4. Abolition of Tax Relief System
Arguably the most radical proposal which had been mooted was to establish a new system more akin to a UK Isa, where contributions would receive no tax relief but all of the money would eventually be withdrawn tax free. However it appears such a radical overhaul will not be made – at least not at the current time.
The obvious appeal of this system to the Treasury is that it would result in huge savings on the tax relief bill today, which it is suggested is as high as £50 billion per year when both tax and national insurance are taken into consideration.
The downsides to any such change of system would be the complications with managing a two pots pension system, the existing system with tax relief and the new proposed system without and also the overall impact this could have on discouraging long term savings generally.
Furthermore there are many who are less than convinced that future governments would honour the position and agree to allow all future pension benefits to be paid without the deduction of any tax.

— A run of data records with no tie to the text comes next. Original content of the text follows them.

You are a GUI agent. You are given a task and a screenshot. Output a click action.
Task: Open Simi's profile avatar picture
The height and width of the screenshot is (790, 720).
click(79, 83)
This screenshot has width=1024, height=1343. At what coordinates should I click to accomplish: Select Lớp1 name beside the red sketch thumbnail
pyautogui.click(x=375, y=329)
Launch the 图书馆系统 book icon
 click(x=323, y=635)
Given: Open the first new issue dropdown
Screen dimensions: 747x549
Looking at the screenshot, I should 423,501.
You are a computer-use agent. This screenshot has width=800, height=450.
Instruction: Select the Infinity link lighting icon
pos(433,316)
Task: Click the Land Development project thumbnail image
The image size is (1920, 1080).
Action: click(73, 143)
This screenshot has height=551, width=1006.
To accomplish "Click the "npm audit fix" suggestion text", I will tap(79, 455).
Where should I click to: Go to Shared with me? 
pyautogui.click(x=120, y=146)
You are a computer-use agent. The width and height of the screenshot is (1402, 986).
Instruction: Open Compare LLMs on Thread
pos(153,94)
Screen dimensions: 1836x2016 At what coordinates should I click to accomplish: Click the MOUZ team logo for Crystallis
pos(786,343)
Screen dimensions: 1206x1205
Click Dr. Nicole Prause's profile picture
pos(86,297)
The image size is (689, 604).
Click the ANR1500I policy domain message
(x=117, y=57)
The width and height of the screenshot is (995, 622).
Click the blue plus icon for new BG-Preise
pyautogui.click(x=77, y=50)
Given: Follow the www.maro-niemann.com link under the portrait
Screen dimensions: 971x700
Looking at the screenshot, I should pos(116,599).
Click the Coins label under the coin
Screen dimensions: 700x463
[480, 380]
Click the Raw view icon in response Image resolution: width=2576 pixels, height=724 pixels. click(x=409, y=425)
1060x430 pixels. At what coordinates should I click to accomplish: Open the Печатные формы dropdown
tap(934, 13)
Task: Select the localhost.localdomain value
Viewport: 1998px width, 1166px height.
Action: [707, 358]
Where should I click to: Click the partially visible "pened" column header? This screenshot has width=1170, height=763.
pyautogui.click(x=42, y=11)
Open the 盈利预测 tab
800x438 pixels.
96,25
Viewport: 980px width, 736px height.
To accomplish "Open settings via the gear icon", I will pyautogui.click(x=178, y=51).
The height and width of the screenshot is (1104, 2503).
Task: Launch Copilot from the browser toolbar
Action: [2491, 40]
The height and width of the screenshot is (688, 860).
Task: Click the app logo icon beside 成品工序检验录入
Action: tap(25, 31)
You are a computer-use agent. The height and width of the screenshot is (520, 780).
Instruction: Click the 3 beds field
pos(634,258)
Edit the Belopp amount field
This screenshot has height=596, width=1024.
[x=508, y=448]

5. Flat rate of Tax Relief
Another proposal is to keep the existing structure but to remove the tax relief tiers, which is highly advantageous for higher rate taxpayers and introduce a single flat rate of tax – the suggestion being that this would result in a higher amount for basic rate taxpayers and a lower amount for higher rate taxpayers.
Higher rate tax relief costs the Treasury £7 billion a year and clearly favours the well-off, so a move towards a flat rate of tax relief has been proposed as a realistic measure which would be beneficial to the majority of workers and would save the government money.
6. Abolition of Salary Sacrifice Schemes
One of the less publicised suggestions has been the proposed abolition of “salary sacrifice” schemes, which are viewed by many as a loophole and which cost the Treasury a significant amount of revenue.
Essentially a salary sacrifice scheme allows an employee to take a smaller salary, in return for increased benefits, including pension contributions. This can result in the employee paying less income tax and the employer saving on National Insurance contributions – so a double whammy for the UK Government.
7. Abolition of personal allowance for non-UK residents
It was a surprise to many that the personal allowances were not removed last year and it remains an ever present possibility that for those who are not UK resident, a reduction or total removal of the personal allowances might occur.
Such action could have a significant impact for non-UK residents with UK source income, including UK pensions – although in part Double Taxation Agreements may provide some relief.